I am a guy from Southern California who loves bikes and racing. My parents met at the MX track in Southern California as teenagers. They wanted my brothers and I to race BMX, instead of MX because they thought it was safer. But we ended up riding both. Then as mountain bikes came about my family started an accessory company called Qranc and based it in Big Bear, California. This got me into DH and allowed me to race all over North America, getting my pro license by 18. I ended up being better at business than racing. So while still racing I started a race team. We brought over these really fast Australian riders that nobody had heard of. It was Johnny Waddell, Nathan Rennie, Jared Rando and Chris Kovarik. It was a great couple years running the Qranc race team with those guys as the world was finding out who they were. As the mountain bike industry seemed to be taking a dip, I took an opportunity in the MX industry. There I was fortunate enough to work for some great companies, White Brothers, Factory Connection (owner of the GEICO Honda team) and ONE Industries. Then I started my own company to do some athlete management and marketing for MX and MTB.

And how did you come up with the crazy idea for the Pinnacle?

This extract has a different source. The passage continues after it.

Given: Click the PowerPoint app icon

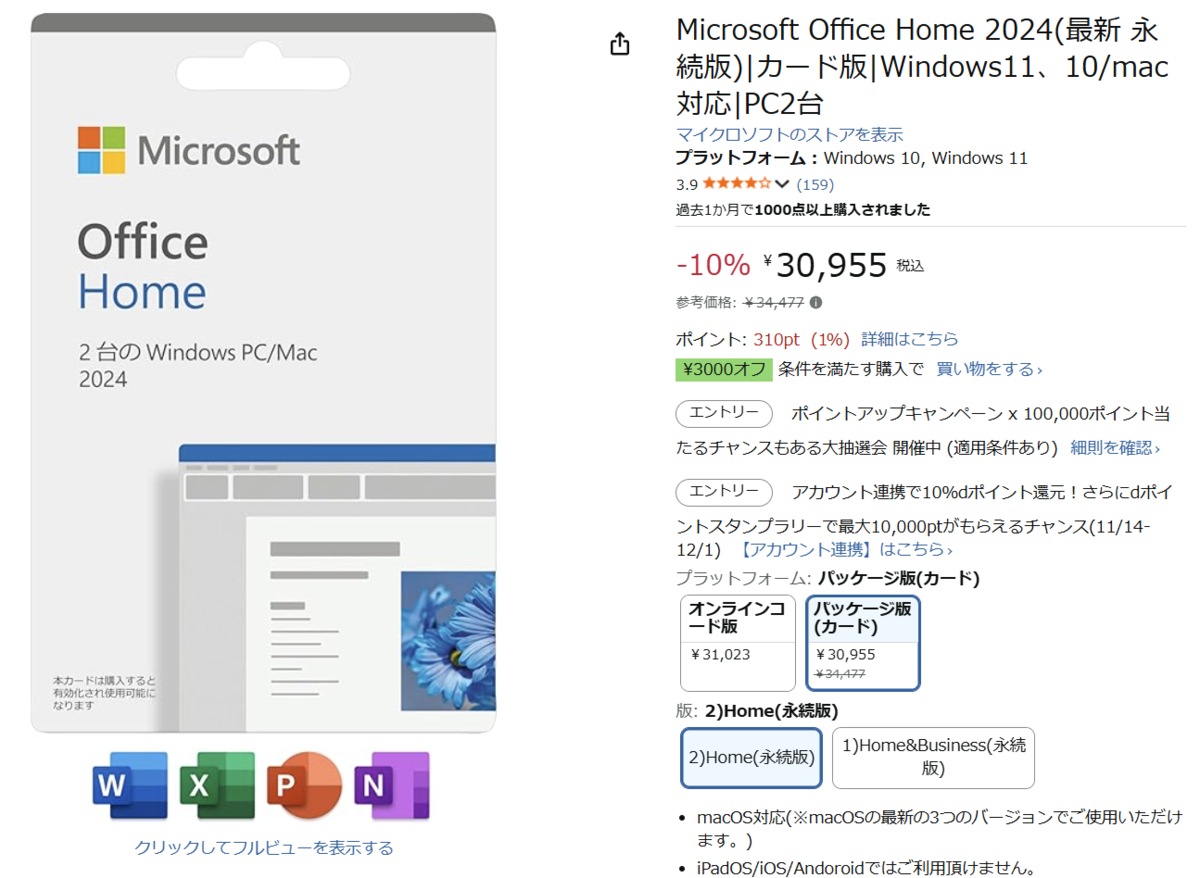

During this time with my own company, working with riders and talking to sponsors about exposure and value of sponsorship, is really where I decided that Pinnacle could be a good thing. When you think about bike racing what part of it is known as the highest level of the sport? Where do kids who love riding their bikes, dream about and aspire to race professionally? Myself and our team didn’t feel that was really out there. So we wanted to create the ultimate bike race that would consist of things that people love to do on bikes. Go fast, go off jumps and compete head-to-head with their buddies. The downhill mountain bike is the perfect equipment and the athletes in my opinion are the best bike riders in the world. We hope our format and course will showcase that on a broader spectrum.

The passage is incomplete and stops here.